There is, of course, one pesky little detail that always seems to get in the way of the efforts of states and localities to chart their own course and take the lead in policy innovation. It's the habit Washington has of setting obstacles in their path. Some of the biggest arguments right now are centering on the National Guard.

With the federal government deploying high percentages of Guard units overseas, governors have complained they're left short of help during fires, floods and other emergencies in their own states. Some of those complaints have been overblown. But now states have fresh reason to fear that Washington will take control of their Guardsmen, even while they're still at home.

The Posse Comitatus Act of 1878 forbids use of the military for domestic law enforcement, but it can be waived under an even older law, the Insurrection Act. That law allows the president to use the military at home under cases of severe civil disturbance or when basic rights are being violated. That's why presidents Eisenhower and Kennedy, for instance, were able to nationalize the Guard at critical moments during the civil rights era.
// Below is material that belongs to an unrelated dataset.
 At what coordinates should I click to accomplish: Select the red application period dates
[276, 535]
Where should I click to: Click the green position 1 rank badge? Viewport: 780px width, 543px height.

The original language of the Insurrection Act was vague, creating the presumption that it could not be invoked except in rare circumstances. Congress changed all that this year, inserting triggers to make it clear the law applies in cases of terrorist attack, natural disaster, epidemic or other public health emergency. Congressional sources say the change was made at the behest of the White House, which had floated the idea of putting generals, rather than governors, in charge of disaster response following Hurricane Katrina last year. "We see this as an expansion of the president's authority," says David Quam, of the National Governors Association, "a change to allow the possibility that the National Guard would be federalized."

It could have been worse. NGA produced a letter, signed by all 50 governors, protesting even stronger language that had been passed by the House. The final version, signed into law in October, says the president has to determine that domestic violence has escalated beyond the ability of state authorities to restore public order before he can intervene. But even with the modified language, that could be a mere formality. What's to stop a president, after all, from making such a determination? The likelihood is that in anything remotely resembling a future emergency, governors will be looking over their shoulders to see if and when Washington will swoop in on them.